That's when Tinder co-founder Sean Rad swooped in. Rad began connecting the Zoom founders with investors and attending weekly meetings. In a few months, the company renamed itself Homee, changed its model, and raised seed funding from Rad, Ben Silverman and Scooter Braun. In July 2016, Homee announced a $5 million Series A round, led by Peter Thiel's Founders Fund, bringing the total funding to $7.2 million.

Fischel-Bock thought she had a winner on her hands. Homee was a messaging app that allowed users to chat with interior designers, create a look for their home, and buy furniture recommended by the Homee team. The chat-based app was gaining good traction until she realized something game-changing — when it comes to interior design, people don't really want to chat.

"We were growing more than 100% month over month, and we just found that it wasn't a sustainable, scalable process on our end," Fischel-Bock says. "We wanted to keep it a free experience."

The team realized that it would have to start charging for the chat feature in order to sustain its growth. The chat element was the most expensive part of process, but user feedback indicated that people prefer to see the design, not talk about it. So the founding team decided to pivot yet again, taking the most popular Homee feature — the visual rendering of the space — and making it the focus of the business.
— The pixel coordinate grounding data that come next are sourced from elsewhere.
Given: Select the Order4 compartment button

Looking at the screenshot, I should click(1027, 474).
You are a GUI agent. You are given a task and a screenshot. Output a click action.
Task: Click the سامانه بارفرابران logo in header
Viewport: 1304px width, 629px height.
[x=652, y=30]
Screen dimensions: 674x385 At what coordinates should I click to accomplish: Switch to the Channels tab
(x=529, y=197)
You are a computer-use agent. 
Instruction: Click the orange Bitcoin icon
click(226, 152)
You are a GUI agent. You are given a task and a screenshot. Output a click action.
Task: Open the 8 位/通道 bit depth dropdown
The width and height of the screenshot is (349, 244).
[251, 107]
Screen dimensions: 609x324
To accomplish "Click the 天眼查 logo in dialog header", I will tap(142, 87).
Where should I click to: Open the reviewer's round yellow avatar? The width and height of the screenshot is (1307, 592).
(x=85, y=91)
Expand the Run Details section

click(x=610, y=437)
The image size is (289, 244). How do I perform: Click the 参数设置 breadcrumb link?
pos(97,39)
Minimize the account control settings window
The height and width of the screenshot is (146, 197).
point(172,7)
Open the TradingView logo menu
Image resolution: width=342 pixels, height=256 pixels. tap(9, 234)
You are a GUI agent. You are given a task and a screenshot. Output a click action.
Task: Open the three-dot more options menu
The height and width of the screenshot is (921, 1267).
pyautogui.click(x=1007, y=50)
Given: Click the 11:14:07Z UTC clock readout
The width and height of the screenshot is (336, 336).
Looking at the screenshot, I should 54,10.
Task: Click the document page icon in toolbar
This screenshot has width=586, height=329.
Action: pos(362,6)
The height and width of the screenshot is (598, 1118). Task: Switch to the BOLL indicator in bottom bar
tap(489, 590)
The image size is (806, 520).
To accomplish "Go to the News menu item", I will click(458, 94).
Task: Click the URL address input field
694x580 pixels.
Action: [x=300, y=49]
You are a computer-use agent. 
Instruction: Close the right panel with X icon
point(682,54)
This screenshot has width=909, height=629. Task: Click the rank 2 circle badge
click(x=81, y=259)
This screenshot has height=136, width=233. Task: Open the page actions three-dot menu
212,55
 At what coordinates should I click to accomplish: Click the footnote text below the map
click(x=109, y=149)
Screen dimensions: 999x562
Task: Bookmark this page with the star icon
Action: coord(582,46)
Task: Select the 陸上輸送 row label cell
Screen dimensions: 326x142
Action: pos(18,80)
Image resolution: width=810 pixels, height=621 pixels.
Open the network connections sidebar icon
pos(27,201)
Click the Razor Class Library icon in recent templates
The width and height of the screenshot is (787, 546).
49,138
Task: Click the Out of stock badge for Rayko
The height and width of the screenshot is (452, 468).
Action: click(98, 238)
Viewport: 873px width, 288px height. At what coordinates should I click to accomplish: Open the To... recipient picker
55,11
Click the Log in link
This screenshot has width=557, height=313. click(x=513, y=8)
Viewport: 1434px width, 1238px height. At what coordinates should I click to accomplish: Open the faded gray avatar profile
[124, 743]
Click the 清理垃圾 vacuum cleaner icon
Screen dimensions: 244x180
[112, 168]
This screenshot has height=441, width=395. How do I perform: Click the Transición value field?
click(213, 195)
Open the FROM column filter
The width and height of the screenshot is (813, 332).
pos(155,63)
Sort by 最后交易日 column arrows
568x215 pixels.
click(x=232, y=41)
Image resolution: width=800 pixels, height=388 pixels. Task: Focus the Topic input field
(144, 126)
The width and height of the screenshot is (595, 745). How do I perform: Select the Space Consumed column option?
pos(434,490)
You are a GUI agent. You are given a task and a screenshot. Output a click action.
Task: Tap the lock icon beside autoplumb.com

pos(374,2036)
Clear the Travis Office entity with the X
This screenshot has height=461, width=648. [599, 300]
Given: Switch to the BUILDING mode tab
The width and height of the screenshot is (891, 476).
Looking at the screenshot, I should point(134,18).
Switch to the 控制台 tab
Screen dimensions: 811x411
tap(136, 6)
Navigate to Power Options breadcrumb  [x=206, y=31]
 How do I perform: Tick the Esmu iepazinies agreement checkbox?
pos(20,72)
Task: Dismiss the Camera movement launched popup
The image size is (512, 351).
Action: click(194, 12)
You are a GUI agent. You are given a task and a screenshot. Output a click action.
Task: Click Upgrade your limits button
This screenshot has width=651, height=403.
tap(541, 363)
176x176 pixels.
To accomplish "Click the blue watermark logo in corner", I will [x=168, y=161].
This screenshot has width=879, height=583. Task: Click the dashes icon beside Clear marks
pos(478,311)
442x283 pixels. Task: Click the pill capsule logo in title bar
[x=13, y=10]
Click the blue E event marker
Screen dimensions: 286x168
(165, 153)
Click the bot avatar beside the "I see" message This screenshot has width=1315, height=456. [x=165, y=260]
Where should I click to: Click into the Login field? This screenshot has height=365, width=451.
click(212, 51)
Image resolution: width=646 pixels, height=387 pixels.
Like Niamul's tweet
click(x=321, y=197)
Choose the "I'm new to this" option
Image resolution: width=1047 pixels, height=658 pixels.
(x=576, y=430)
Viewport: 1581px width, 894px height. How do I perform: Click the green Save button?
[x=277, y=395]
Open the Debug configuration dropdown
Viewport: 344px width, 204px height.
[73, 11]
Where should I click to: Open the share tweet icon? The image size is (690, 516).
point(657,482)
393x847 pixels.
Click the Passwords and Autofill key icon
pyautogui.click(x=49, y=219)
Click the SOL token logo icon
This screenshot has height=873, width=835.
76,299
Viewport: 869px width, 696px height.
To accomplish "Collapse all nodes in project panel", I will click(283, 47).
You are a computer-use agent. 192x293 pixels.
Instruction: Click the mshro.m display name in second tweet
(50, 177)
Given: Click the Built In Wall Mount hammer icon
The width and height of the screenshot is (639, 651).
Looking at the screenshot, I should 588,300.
With Hutch, there is no chatting. The app simply allows users to upload photos and get furniture suggestions within 24 hours.

The company hopes to build out the technology necessary to automate the process in the next few months, so the user can see a render of the space almost instantaneously. The hope is that the app will generate "a pseudo-version of reality," like Snapchat filters that can recognize a user's face, and apply effects.

Interior design startups Laurel & Wolf, Havenly and Homepolish are all competing for users, but the real key for Hutch lies in its technology. If the company can develop its "proprietary photo" software to automate designs and generate renders in seconds, it'll be a game-changer for the interior design industry.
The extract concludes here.